But what makes this a Debito.org Issue is that the Japanese police are now apparently dedicating a special unit just to investigate “bad foreigners”, even those involved in traffic fender benders!

(Making the story even more authentic is the part about the cop afterward asking for further cooperation in the racial profiling.  It happened too me to on the day I naturalized!)

Read on. Reproduced with the permission of the author. Debito Arudou Ph.D.

===================
XY: I had a bitter but enlightening experience today.

Returned to a supermarket parking lot this morning to find my car surrounded by a small group of Japanese police and onlookers. Apparently a lady backed into my car when I wasn’t there and had called the police to file a report. I think they were all quite surprised to learn that the car was driven there by an American and even more surprised that the American could speak Japanese. Everyone was very kind and both the cops and the woman who hit my car took the time to speak over the phone to my boss and apologize for the incident.

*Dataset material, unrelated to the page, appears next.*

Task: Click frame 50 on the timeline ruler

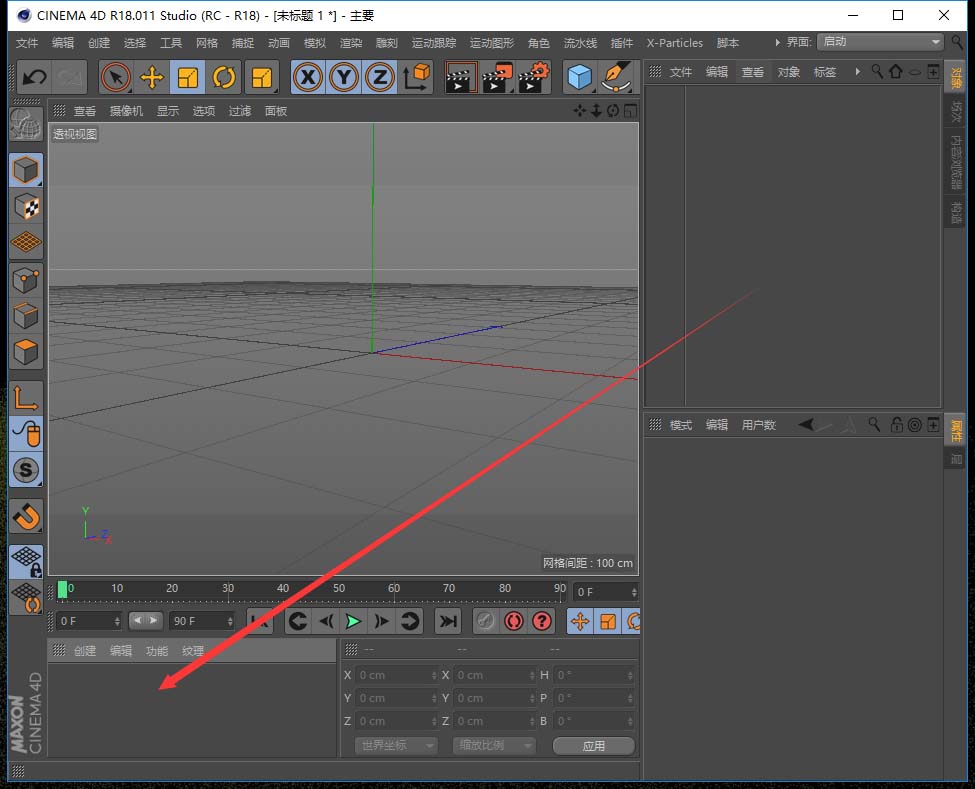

Things got strange when the regular uniformed police called in their racial profiling specialist unit for backup. This was a man wearing a plain white polo shirt who told me I needed to stick around after letting the woman who had hit my car go, did not present a badge, and introduced himself only when I asked him who he was as a man whose job it is to catch “bad foreigners.” He explained that he wanted to check if my visa card and drivers license were fake because “it’s very easy to make fakes these days.”

If the prevalence of fakes was the only issue at hand, one would wonder why he let the woman who had hit my car go without also checking to see whether her license was also a fake, but I didn’t bother pointing this out because it was obviously taken for granted that only “bad foreigners” would make fake IDs and conduct whatever nefarious activities they were potentially looking for beyond the ID pretext.

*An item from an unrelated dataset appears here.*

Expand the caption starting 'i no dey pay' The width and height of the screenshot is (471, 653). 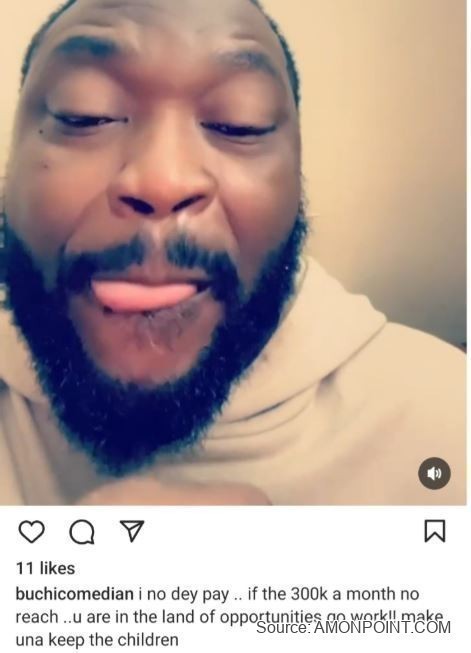coord(229,616)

I stood around for 30 minutes in the heat batting around irrelevant questions until I was cleared to go. The racial profiling unit explained to me without a smile that catching “bad foreigners” is hard work and told me to keep an eye out and let him know if I saw anything in the future. I told him I’d do my best.

Altogether, the issue was resolved without any incident, other than the bullshit that I went over the meter time in the parking lot because my car was hit, and that they made me pay this out of my own money. I left with only a small dent and a learning experience.

Coming from the U.S., it’s an interesting experience as a white person with blonde hair to become an ethnic minority in another country, and to get a few molecules of a taste of the kind of shit ethnic minorities in the U.S. and other countries have to put up with on a regular basis.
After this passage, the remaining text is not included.